Ainda quando alguns deles prosseguem escrevendo novas obras e até procurando formas de linguagem que se ajustem mais aos tempos da contemporaneidade, ainda assim, com o tempo – o grande destruidor dos ídolos -, tenderão a ceder lugar aos que estão chegando.
Assim se deu também com as vanguardas literárias brasileiras, Concretismo, Poema-Processo, Poesia-Práxis, Neoconcretismo. Alguns de seus adeptos encontraram, ao longo da vida, outras formas mais modernas de escrever poesia, procurando renovar-se, modernizar-se embora deixando, no espaço literário das novas produções, um substrato da sua fase inaugural de produção.

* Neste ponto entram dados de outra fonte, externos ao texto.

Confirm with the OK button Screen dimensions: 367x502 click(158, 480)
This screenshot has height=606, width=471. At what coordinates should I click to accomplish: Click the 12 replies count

Os mais novos ainda, os novíssimos vão aos poucos entrando na cena atual. Já, porém, pouco ou nada sabem daquelas figuras que, em outra fase mais recente do passado, tiveram seu tempo e sua hora. Os novos, muitas vezes, podem pensar que serão sempre vanguardas. Triste ilusão. Os mais velhos, ex-vanguardas, por sua vez, vão desaparecendo do cenário, dos holofotes, das entrevistas, das “antologias dos melhores da atualidade”. Outra ilusão. Os mais velhos, mas nem tanto, vão sendo abafados, perdem os contatos, antigos amigos, antigos parceiros de ideais estéticos.
O esquecimento dos mais velhos se afirma, a meu ver, como uma ideologia. Sua luta se trava em direção a uma postura artística que vai minando antecessores com novas propostas e projetos literários que, em síntese, pela lição do novo ou da novidade, vão construindo horizontes de expectativas que, dentro de um período limitado, se vão estabelecendo, se firmando e se afirmando na consciência artística da comunidade intelectual e acadêmica, até encontrar um ponto ideal de reconhecimento e de aceitação. Dessa maneira, se vai esquecendo e derruindo quem passou. A memória dos novos é, em alguns, muito curta, pois se volta, na maioria das vezes, para o seu específico e individual tempo de existência e de ação intelectual. O “agora’ bem poderia ser um bom lema para a ideologia do esquecimento.